GRAPHING LINES

Overview

In this lesson, you will review how to graph linear equations on a
Cartesian coordinate system . You will also find the x- and y-intercepts, the
slope of a line, and the distance between two points.

Finally, you will review how to write the equation of a line in three forms:
point-slope form, standard form, and slope- intercept form .

Explain

Concept 1 has sections on

• The Cartesian Coordinate
System

• The Distance Formula

• Graphing a Linear Equation

• Finding x- and y-intercepts

• Horizontal and Vertical
Lines

• The Slope of a Line


CONCEPT 1:
GRAPHING LINES

The Cartesian Coordinate System

The Cartesian coordinate system consists of two real number lines
placed at right angles to each other.

The horizontal number line is called the x-axis.

The vertical number line is called the y-axis.

The axes define a flat surface called the xy-plane.

Every point in the xy-plane has two numbers associated with it.

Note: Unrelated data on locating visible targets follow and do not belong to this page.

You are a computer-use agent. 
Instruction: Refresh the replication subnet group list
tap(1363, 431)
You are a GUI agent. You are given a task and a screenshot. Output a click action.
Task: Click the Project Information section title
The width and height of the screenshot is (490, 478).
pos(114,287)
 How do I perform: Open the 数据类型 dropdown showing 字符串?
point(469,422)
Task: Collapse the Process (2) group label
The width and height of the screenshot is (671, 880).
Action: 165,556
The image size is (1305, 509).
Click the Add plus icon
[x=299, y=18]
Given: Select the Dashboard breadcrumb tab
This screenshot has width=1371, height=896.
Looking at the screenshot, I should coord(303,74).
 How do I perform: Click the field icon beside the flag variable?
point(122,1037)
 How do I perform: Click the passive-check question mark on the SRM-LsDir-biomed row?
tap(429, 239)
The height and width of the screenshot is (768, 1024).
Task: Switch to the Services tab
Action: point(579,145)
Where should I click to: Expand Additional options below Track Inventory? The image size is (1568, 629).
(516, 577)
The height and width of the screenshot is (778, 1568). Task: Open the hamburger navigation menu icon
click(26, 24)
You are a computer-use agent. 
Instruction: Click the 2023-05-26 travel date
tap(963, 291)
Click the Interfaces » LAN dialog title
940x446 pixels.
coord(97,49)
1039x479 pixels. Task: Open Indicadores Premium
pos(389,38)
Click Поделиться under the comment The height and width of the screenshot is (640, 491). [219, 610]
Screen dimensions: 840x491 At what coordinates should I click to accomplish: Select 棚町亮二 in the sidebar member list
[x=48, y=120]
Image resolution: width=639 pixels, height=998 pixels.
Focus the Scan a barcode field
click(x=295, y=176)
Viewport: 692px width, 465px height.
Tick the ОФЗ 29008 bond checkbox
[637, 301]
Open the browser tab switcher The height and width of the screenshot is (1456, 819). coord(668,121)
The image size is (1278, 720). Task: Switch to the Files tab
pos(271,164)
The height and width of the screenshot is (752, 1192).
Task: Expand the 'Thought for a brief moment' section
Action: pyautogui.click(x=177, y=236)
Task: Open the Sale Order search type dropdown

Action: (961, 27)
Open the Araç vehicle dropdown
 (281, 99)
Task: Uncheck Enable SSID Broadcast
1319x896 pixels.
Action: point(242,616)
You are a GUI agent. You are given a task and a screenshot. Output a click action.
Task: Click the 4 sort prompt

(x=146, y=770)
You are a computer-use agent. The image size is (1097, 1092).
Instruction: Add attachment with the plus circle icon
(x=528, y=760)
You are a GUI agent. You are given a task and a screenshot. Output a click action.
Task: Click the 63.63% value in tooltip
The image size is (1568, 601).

• The x-coordinate or abscissa tells how far the point lies to the left or
right of the y-axis.

• The y-coordinate or ordinate tells how far the point lies above or below
the x-axis.

The x-coordinate and the y-coordinate are often written inside parentheses ,
like this: (x, y).

The first number, x, represents the x-coordinate and the second number,
y, represents the y-coordinate.

For example, the point that is 3 units to the right of the y-axis and 6 units
below the x-axis is labeled (3, -6).

Because the order in which the pair of numbers is written is important,
(x, y) is called an ordered pair. Thus, the point ( -6, 3) is not the same as
the point (3, -6).

The x-axis and the y-axis intersect at the point (0, 0). This point is called
the origin.

The x-axis and the y-axis divide the xy -plane into four regions called
quadrants.
 

Quadrant Sign of x Sign of y
I positive positive
II negative positive
III negative negative
IV positive negative

A point on an axis does not lie in a quadrant.

  Example EII.E.1

Find the coordinates of each point
labeled on the graph.

Then, state the quadrant in which
each point lies.

Solution

Point A has coordinates (2, 5), and lies in Quadrant I.

Point B has coordinates (3, -4), and lies in Quadrant IV.

Point C has coordinates ( -5, 3), and lies in Quadrant II.

Point D has coordinates ( -6, -2), and lies in Quadrant III.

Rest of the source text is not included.